Material provided Block Start

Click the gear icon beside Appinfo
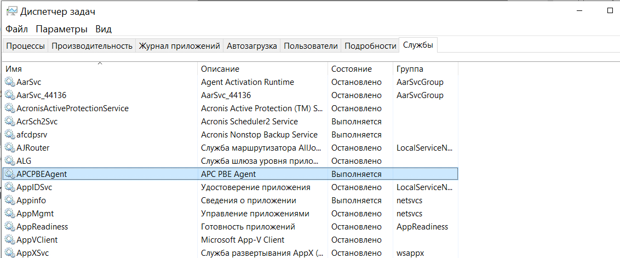Image resolution: width=620 pixels, height=258 pixels. (10, 200)
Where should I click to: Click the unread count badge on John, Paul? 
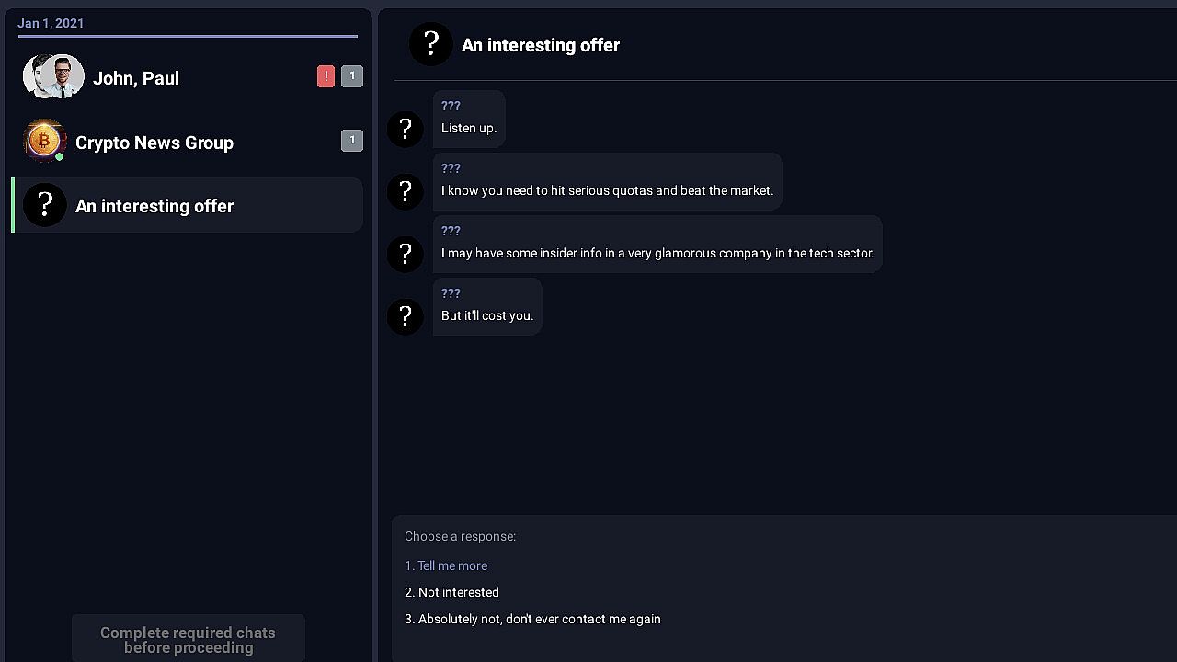351,76
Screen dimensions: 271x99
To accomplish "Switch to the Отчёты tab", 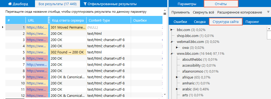I will pos(221,4).
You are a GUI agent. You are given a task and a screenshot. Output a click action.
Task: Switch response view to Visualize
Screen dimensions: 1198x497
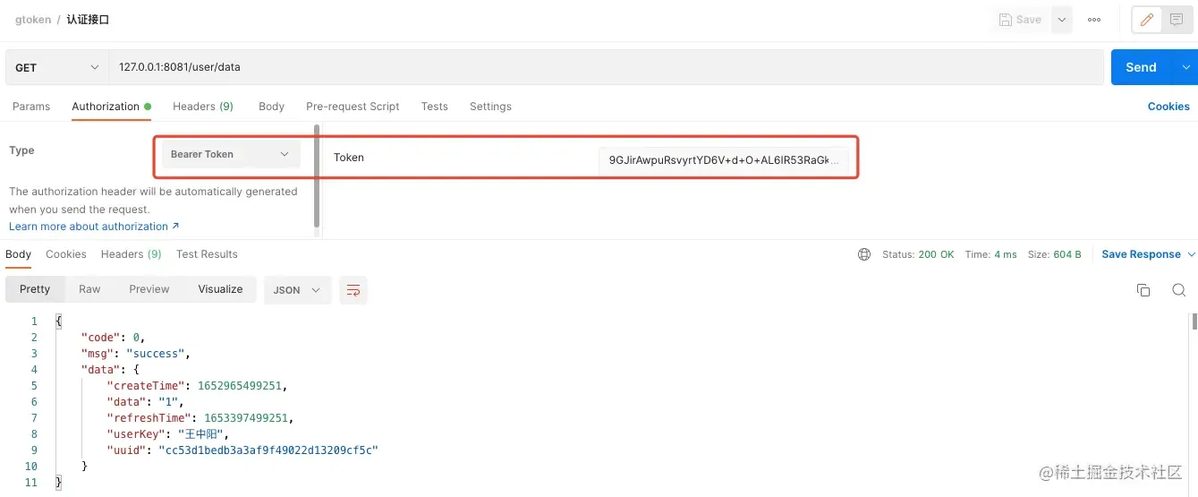220,289
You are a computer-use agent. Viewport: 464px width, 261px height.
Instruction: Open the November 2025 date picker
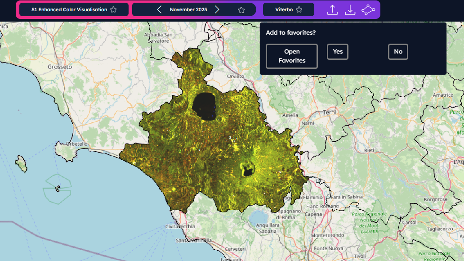188,9
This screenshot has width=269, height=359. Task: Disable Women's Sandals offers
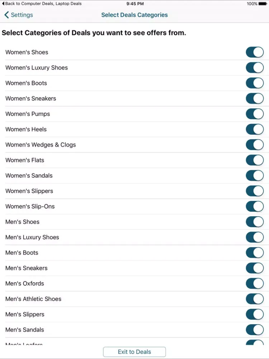coord(255,176)
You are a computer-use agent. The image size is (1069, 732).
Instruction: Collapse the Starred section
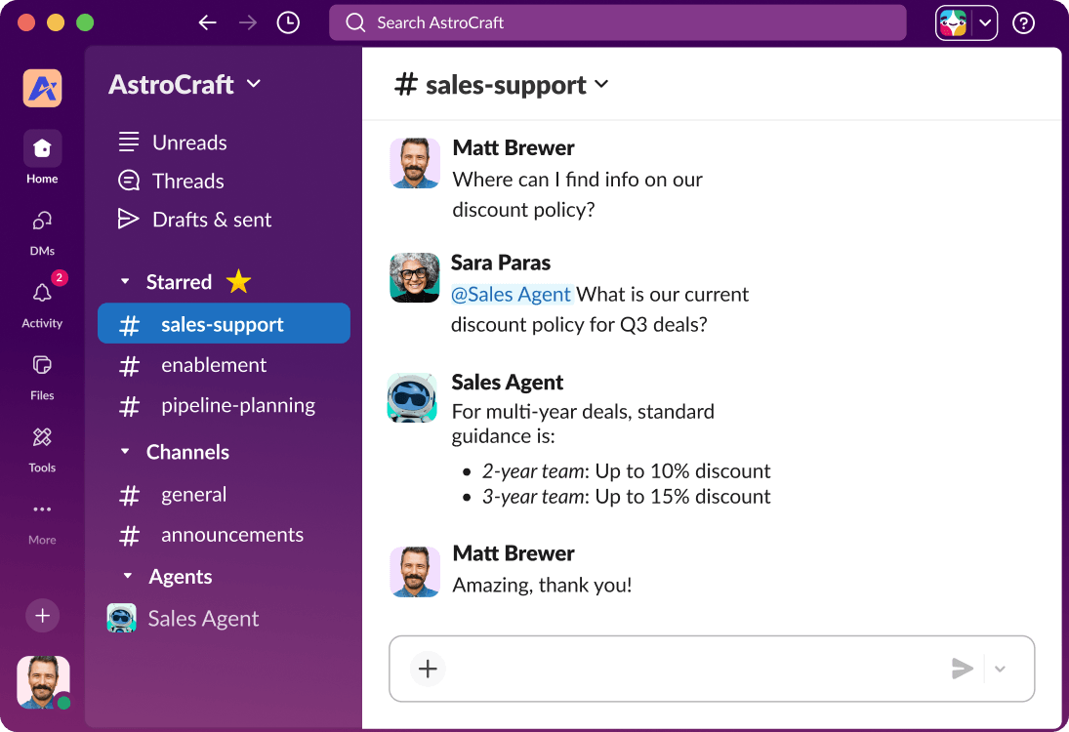[x=126, y=281]
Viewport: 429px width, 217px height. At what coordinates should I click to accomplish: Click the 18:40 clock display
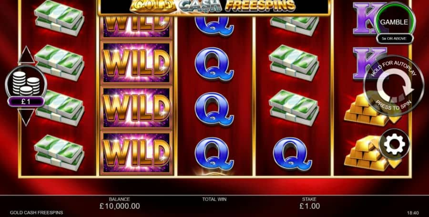coord(413,213)
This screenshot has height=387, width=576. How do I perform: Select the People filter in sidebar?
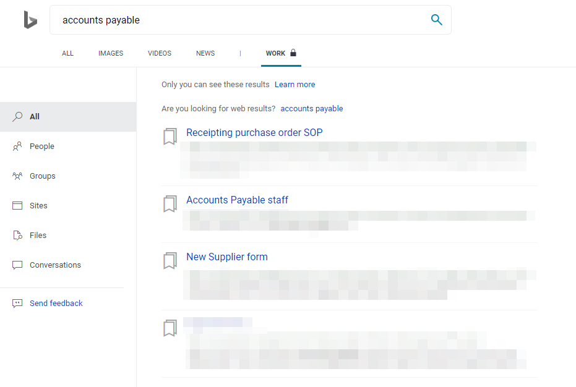point(42,147)
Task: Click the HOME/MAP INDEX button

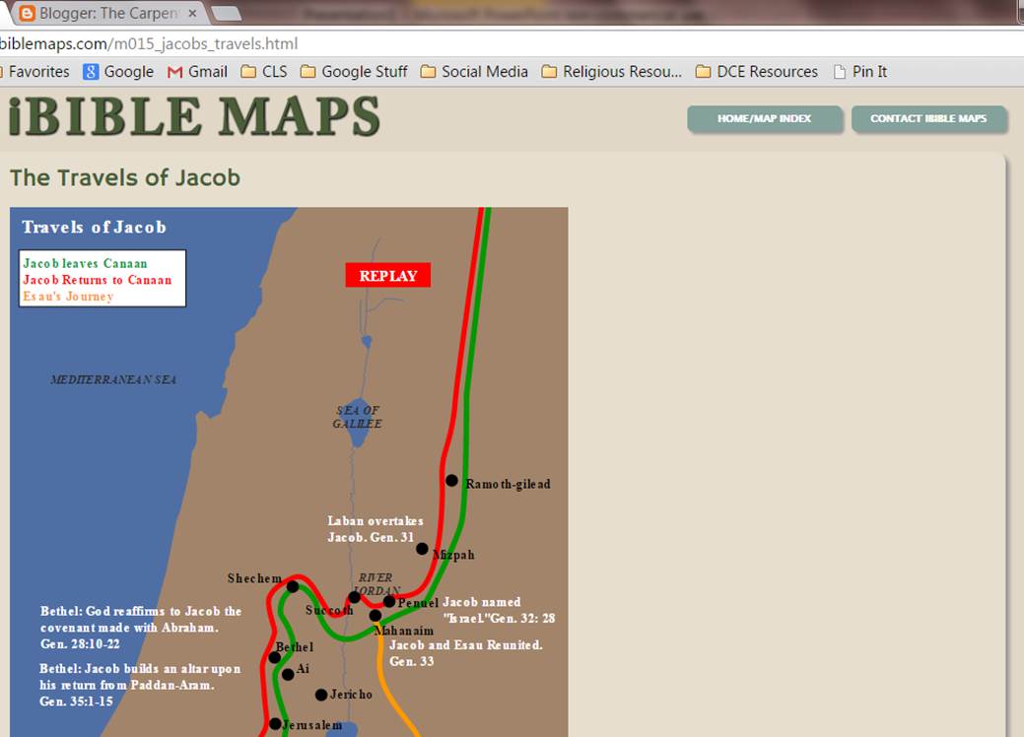Action: [765, 118]
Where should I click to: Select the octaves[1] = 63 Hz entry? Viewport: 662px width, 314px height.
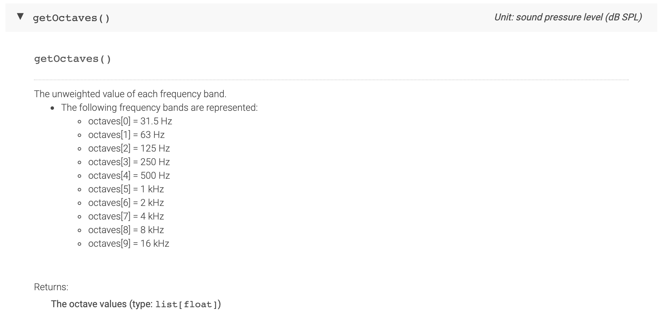pos(126,135)
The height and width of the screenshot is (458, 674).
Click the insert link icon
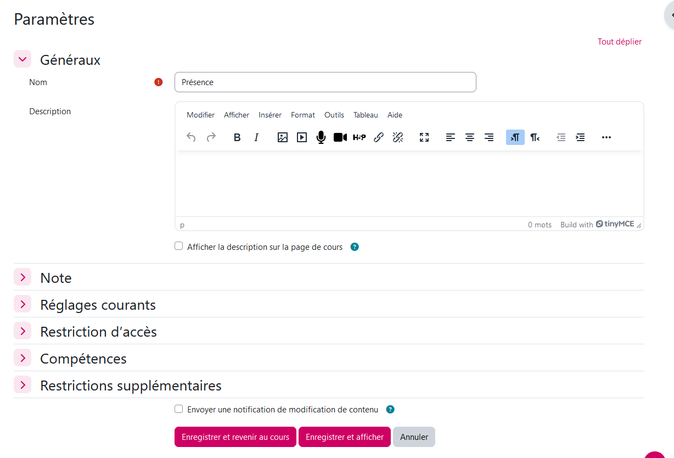[x=379, y=137]
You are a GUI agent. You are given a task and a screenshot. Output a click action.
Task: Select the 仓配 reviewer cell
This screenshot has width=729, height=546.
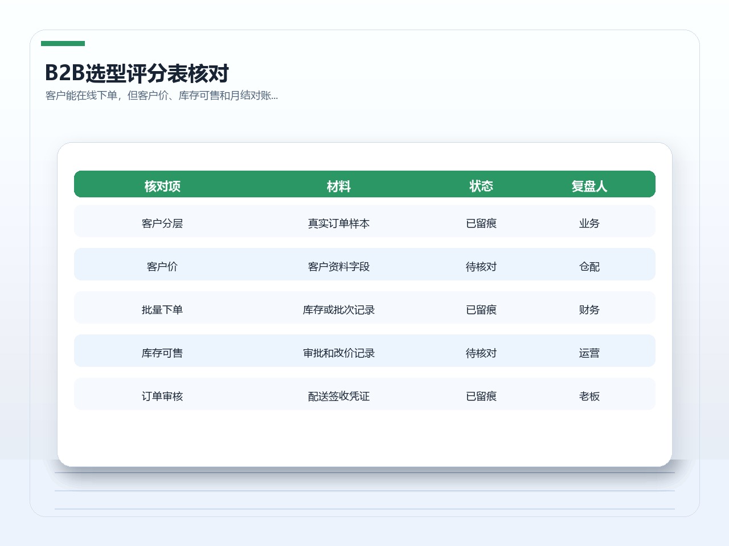(x=589, y=267)
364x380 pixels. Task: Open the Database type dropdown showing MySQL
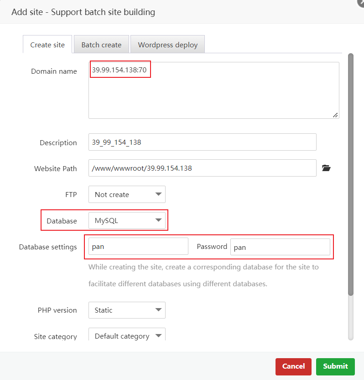[x=127, y=221]
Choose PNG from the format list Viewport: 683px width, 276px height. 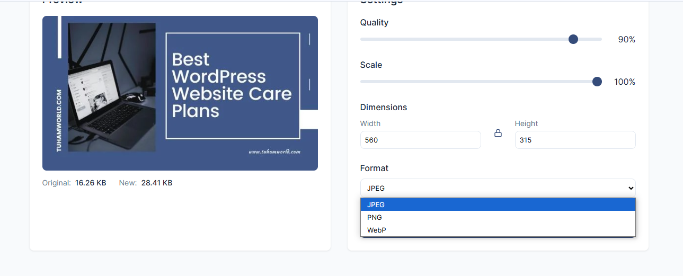pyautogui.click(x=498, y=217)

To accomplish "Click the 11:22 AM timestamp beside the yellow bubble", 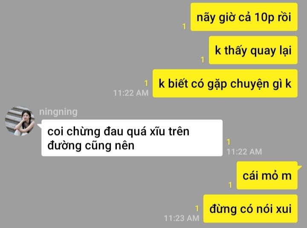I will click(x=131, y=93).
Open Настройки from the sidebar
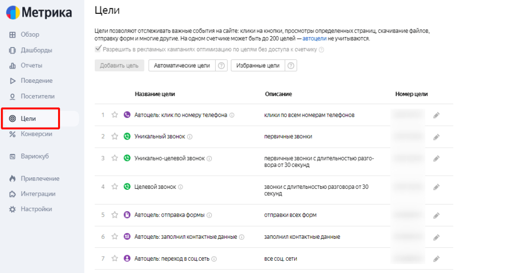The image size is (508, 273). [x=36, y=209]
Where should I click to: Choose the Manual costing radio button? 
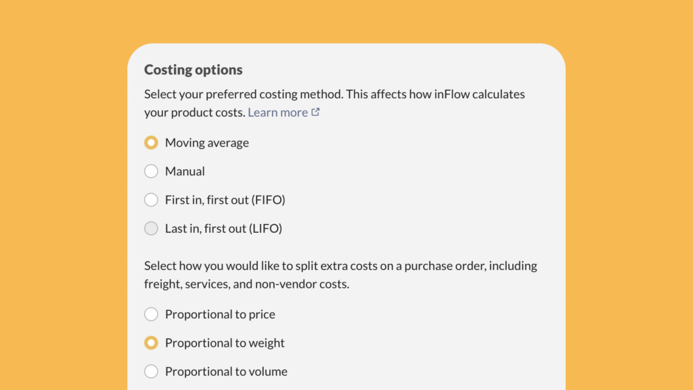tap(151, 171)
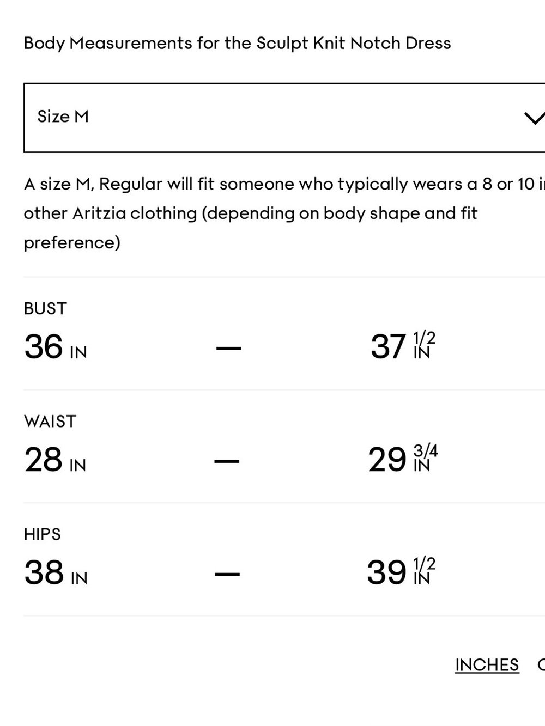
Task: Click the 38 IN hips minimum value
Action: (56, 572)
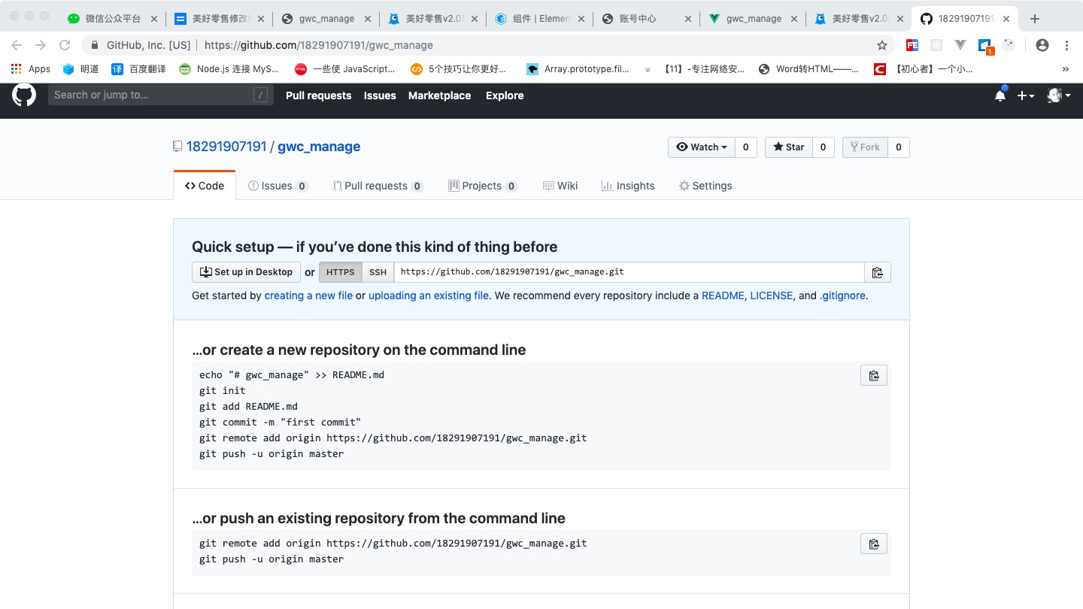The height and width of the screenshot is (609, 1083).
Task: Open Chrome profile avatar icon
Action: pyautogui.click(x=1042, y=45)
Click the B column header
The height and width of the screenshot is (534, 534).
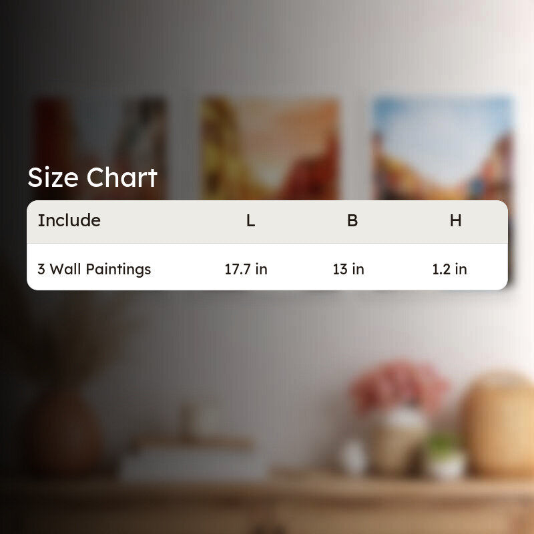pos(352,221)
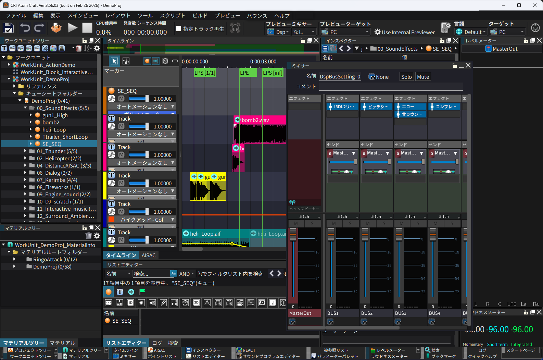
Task: Open the work unit tree settings gear
Action: click(x=97, y=48)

Material provided Block End

▶ Problem description: Copy out exactly the lines from the one with "Click the B column header" through the end of the listing, both ends included, omitting any picture.

▶ Response below:
Click the B column header
The height and width of the screenshot is (534, 534).
pos(352,221)
Task: Open the work unit tree settings gear
Action: click(x=97, y=48)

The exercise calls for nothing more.